Discussant: Maxence Gérard (INRAE)

This study presents a randomized controlled trial in Switzerland to investigate

the effect of a non-monetary intervention on transport choices. A GPS-based tracking

app records the movements of 777 participants for several months, and automatically

detects their travel modes. The treatment consists in sending “personal mobility

reports” to a randomly selected subgroup. These reports contain personalized descriptive

and prescriptive information about participants’ external costs of transport. This

treatment reduces the climate-related external costs by 5.7%, but has no effect on external

costs related to health and congestion. A heterogeneity analysis reveals varying

treatment effects among different socio-demographic subgroups. Reports with positive

feedback lead to further reductions in external costs, whereas negative feedback has

a boomerang effect in the sense that participants increase their external costs. Based

on participants’ travel response and their willingness to pay for future reports, we

compute average welfare gains of 2.25 Swiss francs per participant and report from a

targeted intervention.



Self-demand, self-forgiveness, and the design of optimal informational environmental policies with moral agents

Maxence Gérard

INRAE, France

Discussant: Stefanie Schmitt (University of Bamberg)

Tax aversion often hinders the implementation of Pigouvian policies.
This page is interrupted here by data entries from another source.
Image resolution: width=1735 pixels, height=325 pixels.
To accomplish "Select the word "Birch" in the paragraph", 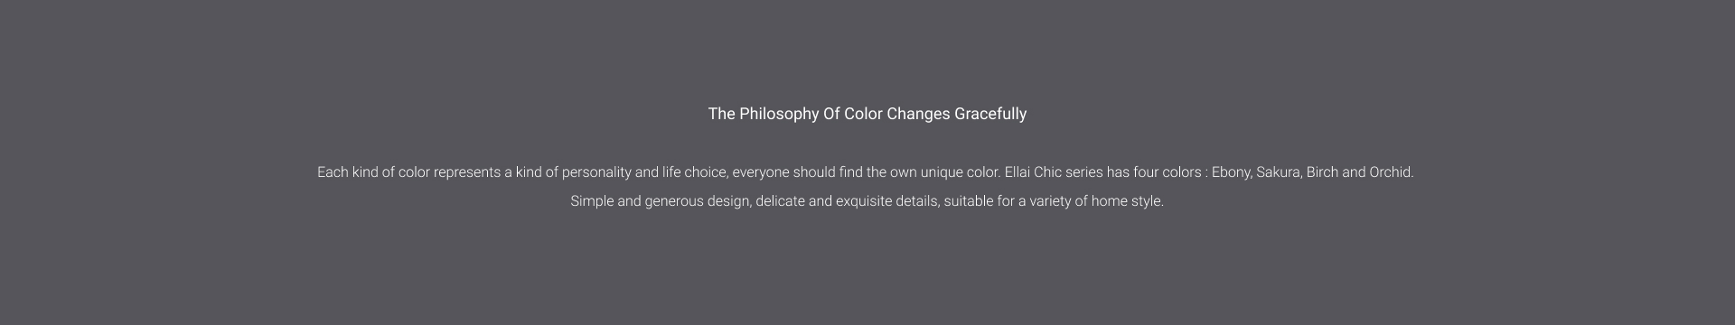I will (x=1322, y=172).
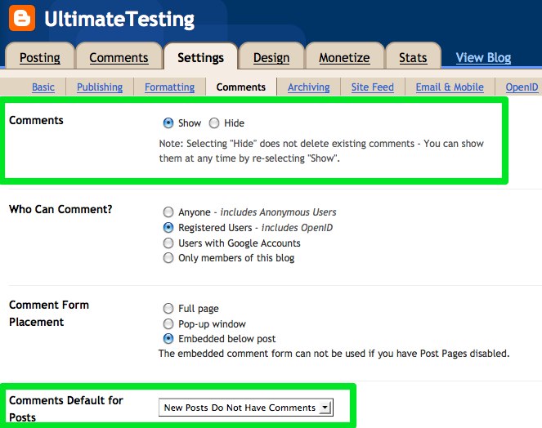
Task: Open the Basic settings sub-tab
Action: [43, 87]
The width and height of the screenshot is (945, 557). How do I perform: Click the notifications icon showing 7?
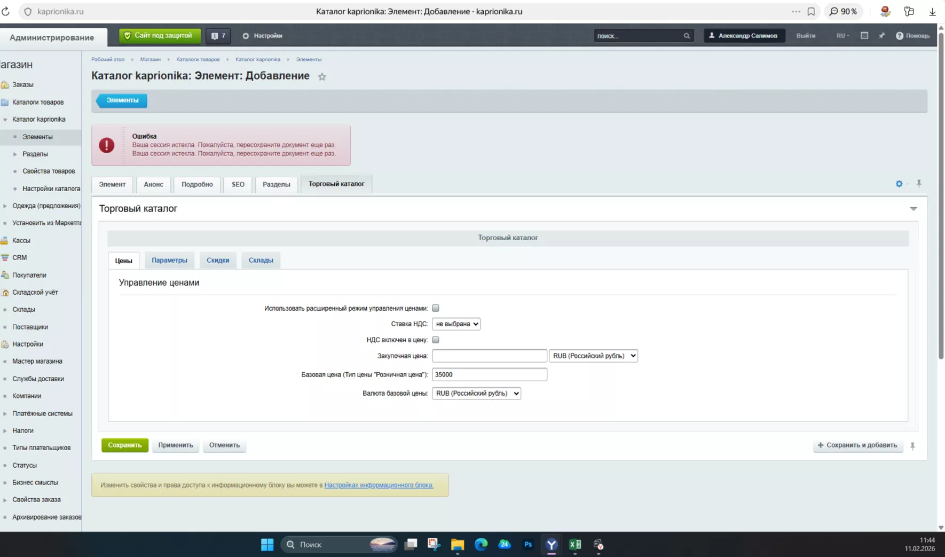pyautogui.click(x=218, y=36)
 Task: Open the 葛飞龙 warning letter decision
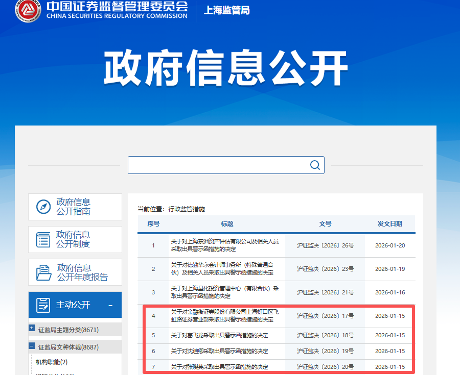pos(215,335)
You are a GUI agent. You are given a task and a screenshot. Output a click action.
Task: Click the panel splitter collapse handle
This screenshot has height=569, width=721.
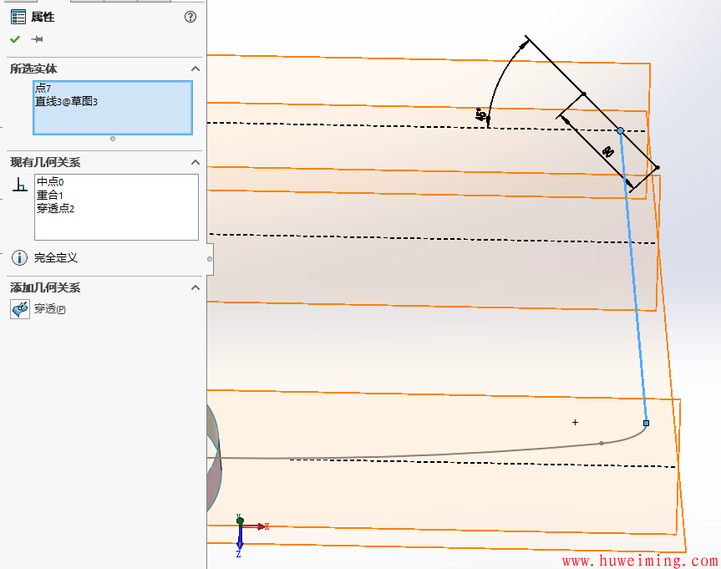coord(209,259)
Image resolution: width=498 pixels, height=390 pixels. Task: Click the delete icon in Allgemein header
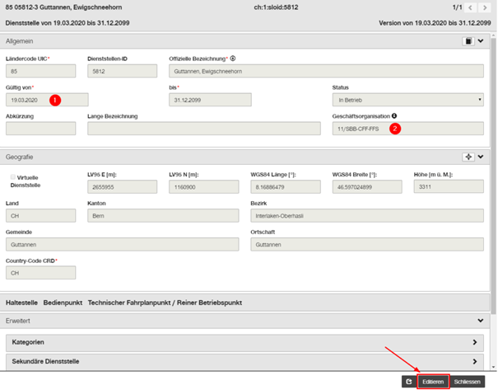tap(468, 41)
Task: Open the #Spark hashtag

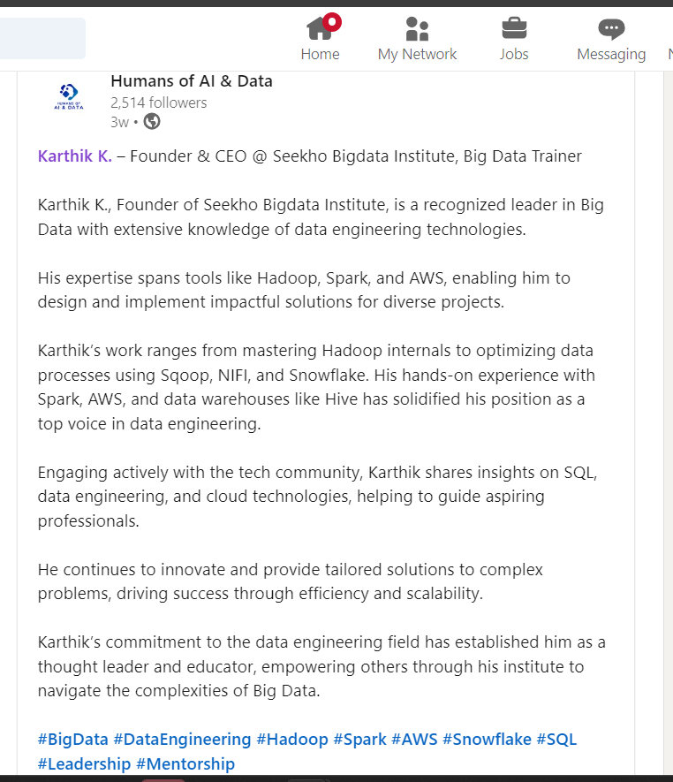Action: (359, 739)
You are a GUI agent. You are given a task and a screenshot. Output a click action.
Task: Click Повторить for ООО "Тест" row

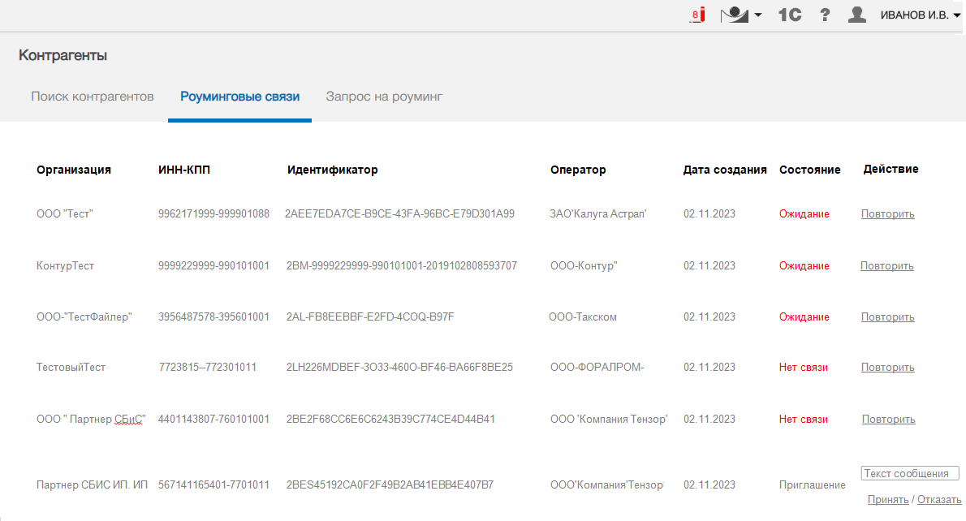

As an alternative, authorities use information campaigns to induce prosocial behaviors. In this paper, I analyze how they should be optimally designed. I develop a model where, in addition to material consumption, moral agents derive utility from their self-image, which is determined by the distance between their actual consumption and their perception of the ideal consumption of a dirty good. To regulate externalities, the regulator can implement a tax or an information campaign to modify agents' perception of the ideal behavior. Two types of agents emerge from the model: (i) those who are averse of being too far away from their ideal and value the first efforts to get closer are the self-forgiving, and (ii) those who are averse not behaving exactly as their ideal are the self-demanding. I show that a lower perceived ideal reduces consumption of the dirty good for self-forgiving agents while it increases it for strongly self-demanding agents through a discouragement effect. I then study optimal information campaigns, especially when taxes are inefficiently low. I find that their design crucially depends on the type of agent, the level of the tax, and whether the regulator pursues moral or material efficiency.